(Data entries)
------------------------------------------------
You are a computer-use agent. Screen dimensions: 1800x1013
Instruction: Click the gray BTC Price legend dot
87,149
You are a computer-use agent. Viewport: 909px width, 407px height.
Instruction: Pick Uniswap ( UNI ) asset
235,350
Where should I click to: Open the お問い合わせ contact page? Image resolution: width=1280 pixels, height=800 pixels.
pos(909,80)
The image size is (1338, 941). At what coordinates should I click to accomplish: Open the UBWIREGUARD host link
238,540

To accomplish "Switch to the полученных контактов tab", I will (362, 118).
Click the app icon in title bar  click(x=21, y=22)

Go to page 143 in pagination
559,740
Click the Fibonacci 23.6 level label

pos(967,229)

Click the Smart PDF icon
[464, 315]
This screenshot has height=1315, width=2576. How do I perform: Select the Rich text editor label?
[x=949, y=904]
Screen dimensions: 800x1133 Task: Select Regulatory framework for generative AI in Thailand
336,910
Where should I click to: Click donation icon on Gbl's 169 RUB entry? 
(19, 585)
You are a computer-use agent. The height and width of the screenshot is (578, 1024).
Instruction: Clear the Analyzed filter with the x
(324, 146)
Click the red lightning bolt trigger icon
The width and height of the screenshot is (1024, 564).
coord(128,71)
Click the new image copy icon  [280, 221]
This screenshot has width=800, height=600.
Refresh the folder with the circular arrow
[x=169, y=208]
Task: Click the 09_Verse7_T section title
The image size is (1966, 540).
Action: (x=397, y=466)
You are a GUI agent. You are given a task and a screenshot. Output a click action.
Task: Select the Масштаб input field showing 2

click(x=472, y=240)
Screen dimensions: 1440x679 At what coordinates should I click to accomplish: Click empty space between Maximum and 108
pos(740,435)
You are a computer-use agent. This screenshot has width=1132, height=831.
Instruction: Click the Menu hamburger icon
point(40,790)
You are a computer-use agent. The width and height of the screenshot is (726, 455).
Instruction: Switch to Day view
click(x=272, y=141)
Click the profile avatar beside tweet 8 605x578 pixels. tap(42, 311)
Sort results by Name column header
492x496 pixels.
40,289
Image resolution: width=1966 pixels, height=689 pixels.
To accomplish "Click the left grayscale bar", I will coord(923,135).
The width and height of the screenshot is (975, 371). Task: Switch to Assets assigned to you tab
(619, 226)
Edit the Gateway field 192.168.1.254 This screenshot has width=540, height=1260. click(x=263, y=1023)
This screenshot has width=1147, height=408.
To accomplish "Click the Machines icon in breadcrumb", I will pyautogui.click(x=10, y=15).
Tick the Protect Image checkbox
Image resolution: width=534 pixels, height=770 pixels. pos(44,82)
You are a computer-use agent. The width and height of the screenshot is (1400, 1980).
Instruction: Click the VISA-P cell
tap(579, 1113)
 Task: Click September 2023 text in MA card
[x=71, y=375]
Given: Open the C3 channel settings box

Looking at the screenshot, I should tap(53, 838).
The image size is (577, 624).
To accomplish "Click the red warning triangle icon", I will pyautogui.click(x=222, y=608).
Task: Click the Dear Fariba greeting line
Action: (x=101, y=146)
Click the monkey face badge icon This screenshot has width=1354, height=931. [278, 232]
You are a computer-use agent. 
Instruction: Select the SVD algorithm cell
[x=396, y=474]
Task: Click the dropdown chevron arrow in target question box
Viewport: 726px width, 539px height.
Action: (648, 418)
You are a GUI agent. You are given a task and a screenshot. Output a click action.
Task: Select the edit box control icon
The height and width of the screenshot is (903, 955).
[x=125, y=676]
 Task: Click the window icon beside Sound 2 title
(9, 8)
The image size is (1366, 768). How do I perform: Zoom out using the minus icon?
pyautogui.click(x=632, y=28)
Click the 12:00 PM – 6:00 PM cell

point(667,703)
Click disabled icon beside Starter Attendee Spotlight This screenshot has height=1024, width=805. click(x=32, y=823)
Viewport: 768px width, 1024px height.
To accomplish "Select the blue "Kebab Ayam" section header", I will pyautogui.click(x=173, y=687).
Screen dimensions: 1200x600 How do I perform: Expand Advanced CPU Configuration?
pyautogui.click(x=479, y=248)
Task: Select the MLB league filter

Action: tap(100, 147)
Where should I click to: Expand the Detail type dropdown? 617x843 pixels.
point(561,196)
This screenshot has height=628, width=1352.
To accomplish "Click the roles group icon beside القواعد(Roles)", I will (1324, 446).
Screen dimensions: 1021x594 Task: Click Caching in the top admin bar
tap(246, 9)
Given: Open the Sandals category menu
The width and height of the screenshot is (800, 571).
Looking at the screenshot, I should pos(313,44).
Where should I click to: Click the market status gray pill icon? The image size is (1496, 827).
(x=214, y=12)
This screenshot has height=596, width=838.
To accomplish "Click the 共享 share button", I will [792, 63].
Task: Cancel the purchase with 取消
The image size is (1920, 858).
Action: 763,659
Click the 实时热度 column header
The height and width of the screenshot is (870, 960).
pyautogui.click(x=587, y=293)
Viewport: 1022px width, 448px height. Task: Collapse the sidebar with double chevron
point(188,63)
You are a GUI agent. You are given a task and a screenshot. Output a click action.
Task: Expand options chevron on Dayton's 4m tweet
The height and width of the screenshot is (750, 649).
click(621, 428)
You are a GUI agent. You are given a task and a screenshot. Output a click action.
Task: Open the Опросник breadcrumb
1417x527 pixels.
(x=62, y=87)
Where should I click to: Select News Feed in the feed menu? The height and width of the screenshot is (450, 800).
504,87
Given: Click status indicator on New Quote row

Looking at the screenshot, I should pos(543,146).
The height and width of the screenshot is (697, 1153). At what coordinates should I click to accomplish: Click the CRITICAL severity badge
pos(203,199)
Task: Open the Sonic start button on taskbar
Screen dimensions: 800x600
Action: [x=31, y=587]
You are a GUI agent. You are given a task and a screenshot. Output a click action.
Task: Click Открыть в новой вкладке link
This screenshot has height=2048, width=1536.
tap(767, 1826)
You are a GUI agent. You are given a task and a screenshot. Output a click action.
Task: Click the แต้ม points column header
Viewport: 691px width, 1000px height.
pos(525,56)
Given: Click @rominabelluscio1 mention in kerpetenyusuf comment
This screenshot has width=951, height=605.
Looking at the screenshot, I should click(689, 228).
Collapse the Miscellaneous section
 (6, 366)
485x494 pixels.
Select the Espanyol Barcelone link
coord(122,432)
------------------------------------------------
▶ _What you will do_: Lines from the one containing "This screenshot has width=951, height=605." through the final line of the entries above are to be output exactly; omit all others.

▶ _Response_:
This screenshot has width=951, height=605.
Looking at the screenshot, I should click(689, 228).
Collapse the Miscellaneous section
 (6, 366)
485x494 pixels.
Select the Espanyol Barcelone link
coord(122,432)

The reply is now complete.